Once, this monk came across something he did not understand, so he went to ask the master. When the master heard the question, he kept laughing. The master then stood up and walked away, still laughing.
The young monk was very disturbed by the master's reaction. For the next 3 days, he could not eat, sleep nor think properly. At the end of 3 days, he went back to the master and told the master how disturbed he had felt. When the master heard this, he said, "Monk, do you know what your problem is?
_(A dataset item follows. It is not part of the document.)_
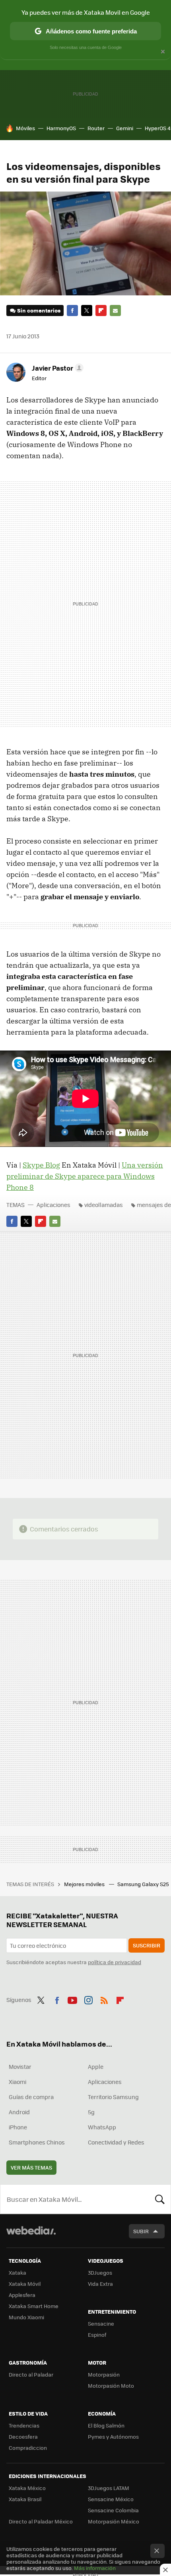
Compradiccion (28, 2447)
Your problem is that YOU ARE WORSE THAN A CLOWN!"
The monk was shocked to hear that, "Venerable Sir, how can you say such a thing?! How can I be worse than a clown?" The master explained, "A clown enjoys seeing people laugh. You? You feel disturbed because another person laughed. Tell me, are u not worse than a clown?"
When the monk heard this, he began to laugh. He was enlightened.

AT LEAST AS HARD AS YOUR BAD HABIT

I was driving Suzuki Roshi. My friend in the backseat, with cigarettes in his shirt pocket, asked about Zen.
"Zen is hard," Roshi said. "It is at least as hard as quitting smoking."
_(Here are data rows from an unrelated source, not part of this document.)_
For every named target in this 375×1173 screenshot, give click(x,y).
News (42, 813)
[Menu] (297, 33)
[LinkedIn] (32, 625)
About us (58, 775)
"To Shine One Corner of the World: Moments with Shuryu Suzuki: Stories of a Zen Teacher Told by His Students" (Edited by David Chadwick)

A SIMPLE QUESTION

Once there was a monk who was an expert on the Diamond Sutra, and as books were very valuable in his day, he carried the only copy in his part of the world on his back. He was widely sought after for his readings and insight into the Diamond Sutra, and very successful at propounding its profundities to not only monks and masters but to the lay people as well. Thus the people of that region came to know of the Diamond Sutra, and as the monk was traveling on a mountain road, he came upon an old woman selling tea and cakes.
The hungry monk would have loved to refresh himself, but alas, he had no money. He told the old woman, "I have upon my back a treasure beyond knowing -- the Diamond Sutra. If you will give me some tea and cakes, I will tell you of this great treasure of knowledge."
The old woman knew something of the Diamond Sutra herself, and proposed her own bargain. She said, "Oh learned monk, if you will answer a simple question, I will give you tea and cakes." To this the monk readily agreed. The woman then said, "When you eat these cakes, are you eating with the mind of the past, the mind of the present or the mind of the future?"
No answer occurred to the monk, so he took the pack from his back and got out the text of the Diamond Sutra, hoping he could find the
answer. As he studied and pondered, the day grew late and the old woman packed up her things to go home for the day.
"You are a foolish monk indeed," said the old woman as she left the hungry monk in his quandary. "You eat the tea and cakes with your mouth."